Check each line of the entries below for the word "Open", and copy the lines that have it.

##### Provided records #####

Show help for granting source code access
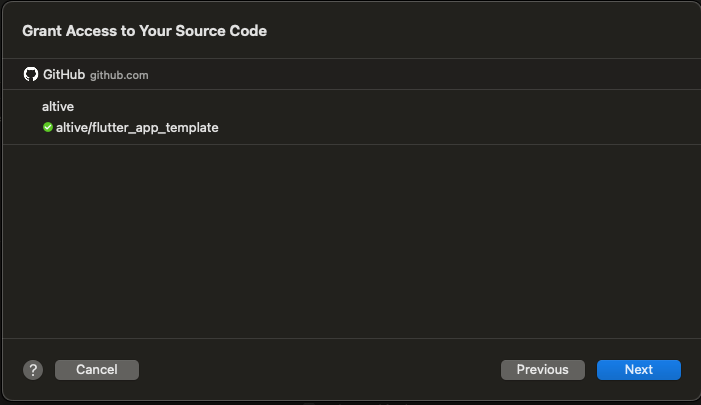The image size is (701, 405). tap(33, 370)
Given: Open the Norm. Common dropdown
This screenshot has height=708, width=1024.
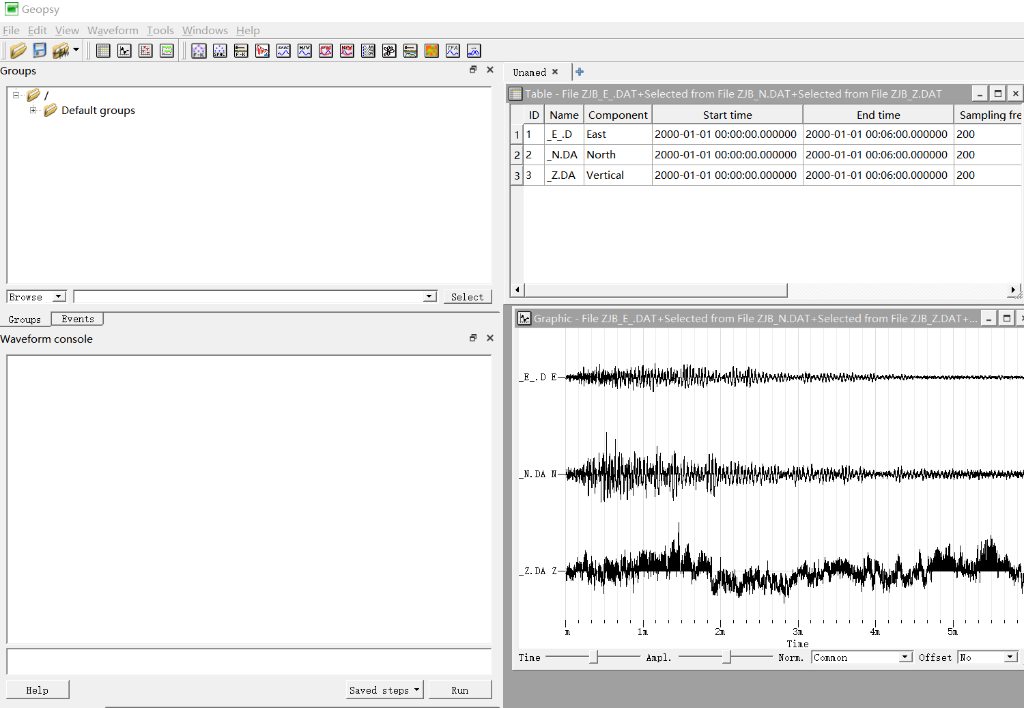Looking at the screenshot, I should 905,657.
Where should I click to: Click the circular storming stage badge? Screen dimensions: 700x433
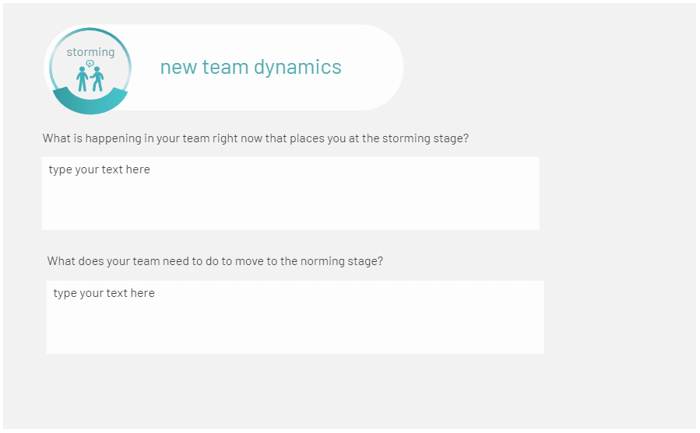[91, 71]
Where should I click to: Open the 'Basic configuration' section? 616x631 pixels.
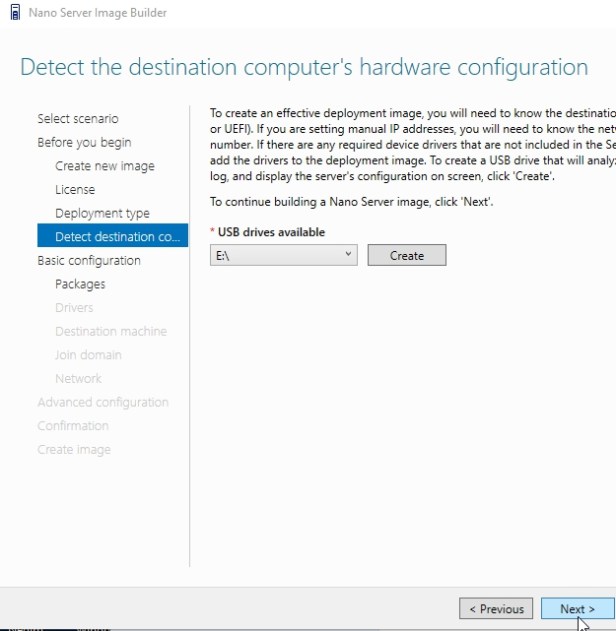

#####

Exercise result:
Given: Open the Norm. Common dropdown
Where should I click to: Open the 'Basic configuration' section? 616x631 pixels.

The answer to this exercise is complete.